The Elephant on the Mainframe - Using Hadoop to Analyze IBM System z Data

Paul Dimarzio

"Everybody's talking about it, most people don't actually know what it's good for."

Structured data - banking records for example - are the traditional data we're familiar with. It's the gold of the enterprise, where the money is.

But now there's the unstructured data - a gold mine that has to be refined to be useful. It's exploratory and dynamic. You're not asking specific questions because you aren't sure what you're looking for.

There is an overlap where you can use one to enrich the other - your structured data gives you facts without context, and the unstructured data can provide the context.

Transactional sources are the dynamic type being analysed - you can use Hadoop for that but Paul doesn't want you to.

But there's plenty of log data and machine/sensor data on the Z. Paul considers VSAM to fall into the "unstructured" bucket. Paul wants us to leave that on the Z and analyse in-place.

There's also data over in midrange. That should have the insights moved onto the Z, but not the data.

"Google invented Hadoop." Yeah, nah. But I guess "Google hyped map:reduce and Hadoop is an implementation of what people think Google build in-house" is too long for an introductory overview.

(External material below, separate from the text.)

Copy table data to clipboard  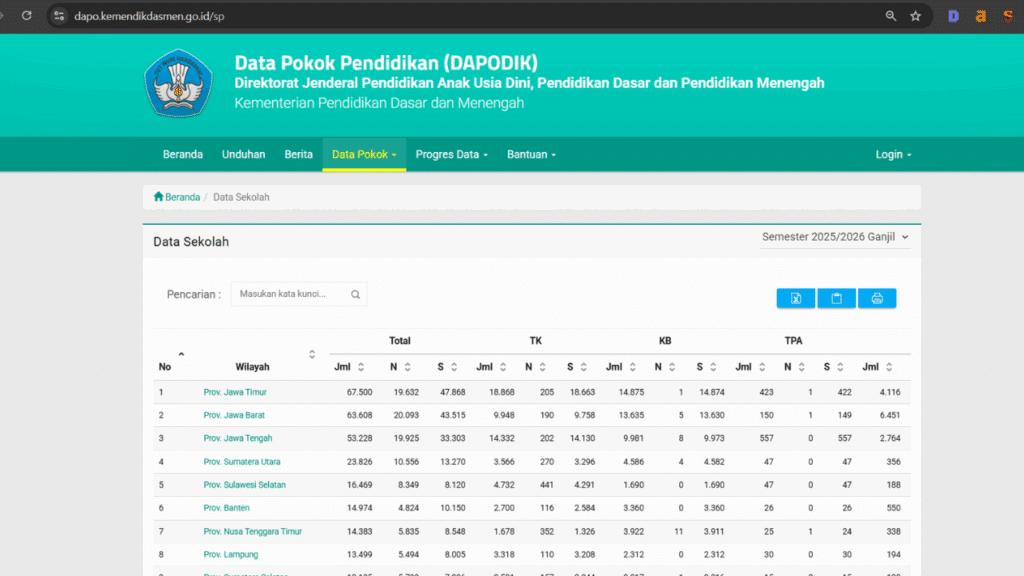pyautogui.click(x=836, y=298)
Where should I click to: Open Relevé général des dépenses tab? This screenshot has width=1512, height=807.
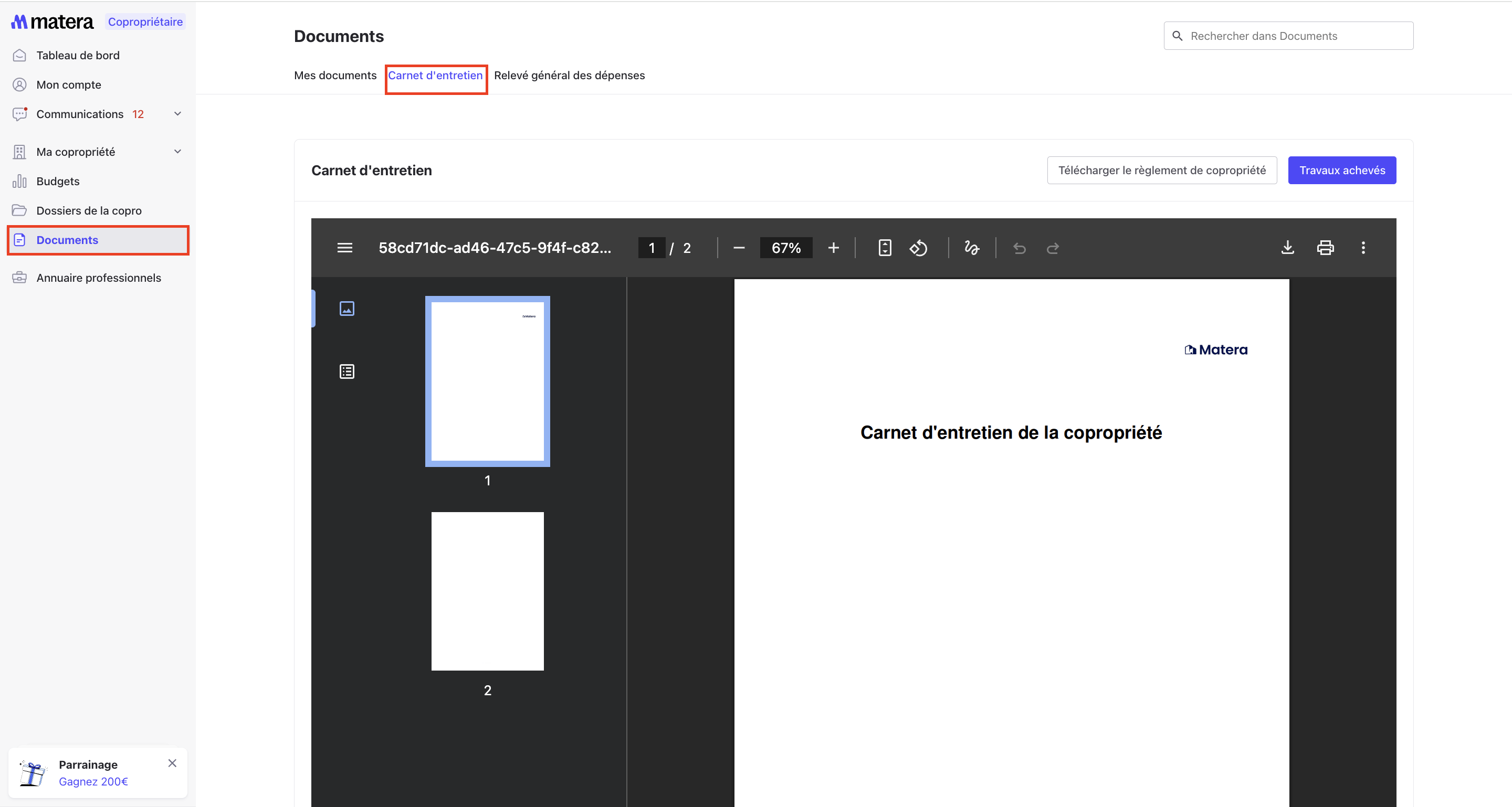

Hadoop on Z is most effective into the gigbytes and terabytes. They haven't tested this as much as Paul would like.
Use it for exploring non-traditional data that lives on Z.
Just because Hadoop was designed for commodity disk and CPU doesn't mean you need to leave it there.

Hadoop overview

HDFS: do you really need three replicas of each block? Haven't tested it, but surely DASD is more reliable than that? (Pretty sure performance is also an issue there).
MapReduce is "rocket science". Map partitions input into small chunks for distribution to worker nodes. Reduce combines the answers.

Hadoop on Z

Cloud based - but then you're shifting sensitive data to someone else.
Open source - e.g. Veristorm zDoop.
Open source with extra sauce = Paul's going to talk about InfoSphere BigInsights, which is IBM's dressed-up Hadoop.
- Has visualisation tools, connectors, and various other proprietary add-ons which supposedly make life easier.
- BigSQL is ANSI SQL frontend to Hadoop.
- BigSheets is a spreadsheet interface to Hadoop.
- Eclipse-based IDE.
- Big-R interface to R.
- Social media connectors.
- Enterprise Edition only available on zLinux.
- The GPFS and Adaptive MapReduce aren't supported on Z. GPFS is Coming Soon™.
Populating Hadoop:
- FTP? Just no.
- Streaming libraries: Covetail Co:Z - really good but JCL isn't very Data Scientist friendly.
- Veristorm vStorm Connect: nice and easy to use.
  - RACF integration.
  - SSL streaming with hardware acceleration.
  - GUI.
  - Understands COBOL copybooks.
  - Works with HiperSockets.
  - Now available as an IBM product although the name is a bit of a detritus.
Security is a concern - some people get twitchy about shunting data out to non-zOS systems. The Connect product lets you maintain the security profile on zLinux.

Two modes of deployment:

Off-Z:
- zBX blades aren't a good solution - the IO subsystems are too weak, compared to standalone Intel/Power kit.
- Lose control over the data.
- Great for PB ranges of data.
On zLinux:
- Retain security control.

DB2 can work with Hadoop from DB2 11 and on, allowing you to do joins between your unstructured data (in Hadoop) with your DB2 queries.

Dispatches JSON jobs to BigInsights, returns a reference to a Hadoop result set, which can then be joined with the relational data in DB2.
This can work either with Hadoop on x86, Power, or zLinux.